This is one of those blog posts that's going to get me scolded either by members of my own family or by the dreamy adoption people who believe that God personally selected the child they adopted. I don't care because the truth of the matter is that adoptive parents, at least the ones I know, talk about lemons now and then. As in "how did I end up with this child and not that one?"
In our group of adoptive families in which all the kids came from the same orphanage in Nicaragua, this question comes up but only in a joking way. Growing up, my kids would say, "Why couldn't Louise be my mother?" I'd shrug and say to myself, "Yeah, why couldn't Louise be your mother?" Please, Louise.

▶ AIM A: In the adoption post, why does the writer not care about being scolded for the post? Answer in one to three sentences.
▶ AIM B: According to the adoption post, where did all the kids in the writer's group of adoptive families come from?
▶ AIM C:
Do these statements agree with the adoption post? Answer yes or no for each, and quote the words from the post that decide it.
(i) In the writer's group of adoptive families, the question of ending up with a different child comes up only jokingly.
(ii) The writer expects to be scolded only by other adoptive parents.
(iii) The writer's kids asked why Louise couldn't be their mother.

▶ DATA LINES:
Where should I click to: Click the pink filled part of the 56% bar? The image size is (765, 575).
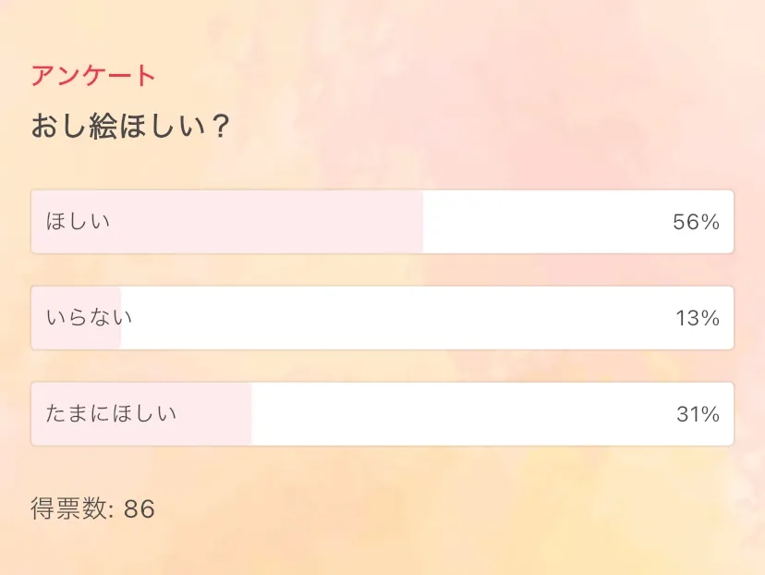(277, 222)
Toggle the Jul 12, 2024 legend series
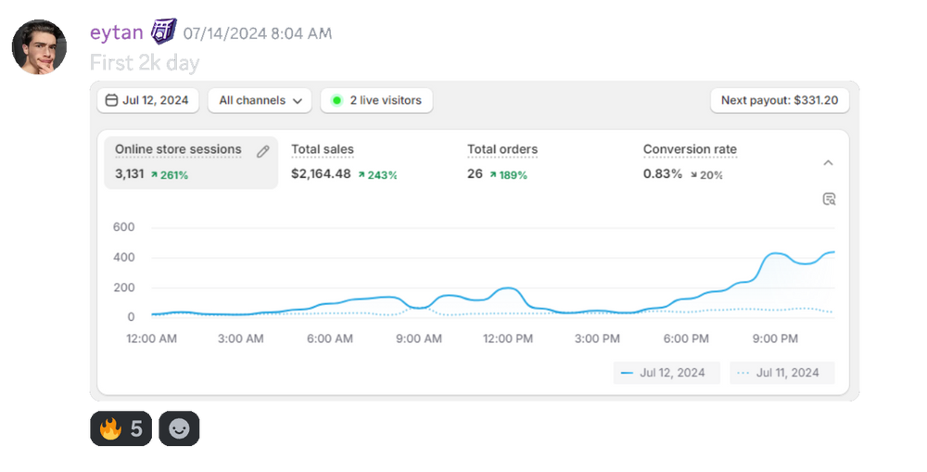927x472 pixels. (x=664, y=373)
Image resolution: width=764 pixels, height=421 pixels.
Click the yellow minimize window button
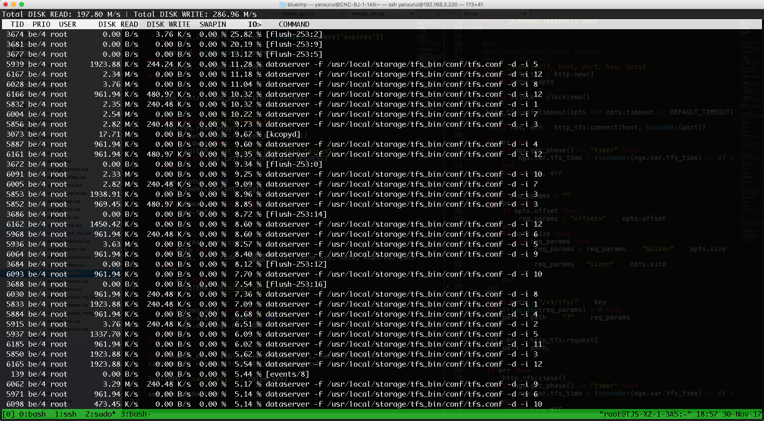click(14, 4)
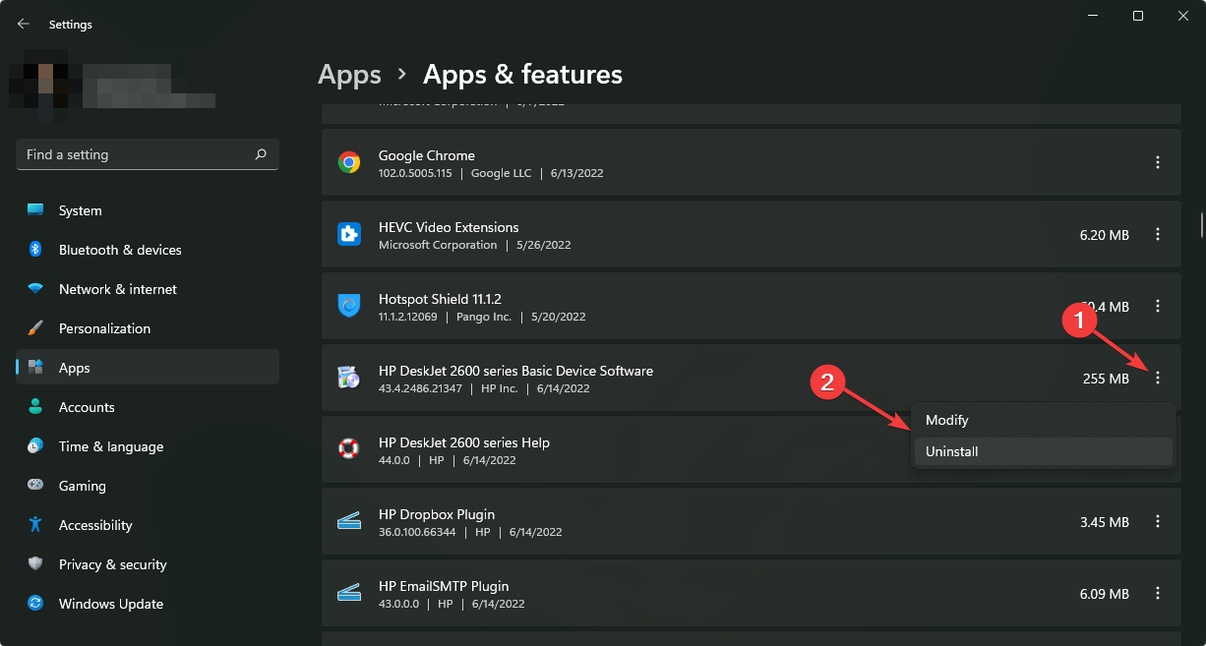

▶ EXERCISE SOLUTION A: The writer doesn't care because adoptive parents do in fact talk about lemons now and then, at least the ones the writer knows. They wonder how they ended up with one child and not another.

▶ EXERCISE SOLUTION B: They all came from the same orphanage in Nicaragua.

▶ EXERCISE SOLUTION C:
(i) Yes: "this question comes up but only in a joking way."
(ii) No: "either by members of my own family or by the dreamy adoption people"
(iii) Yes: "Why couldn't Louise be my mother?"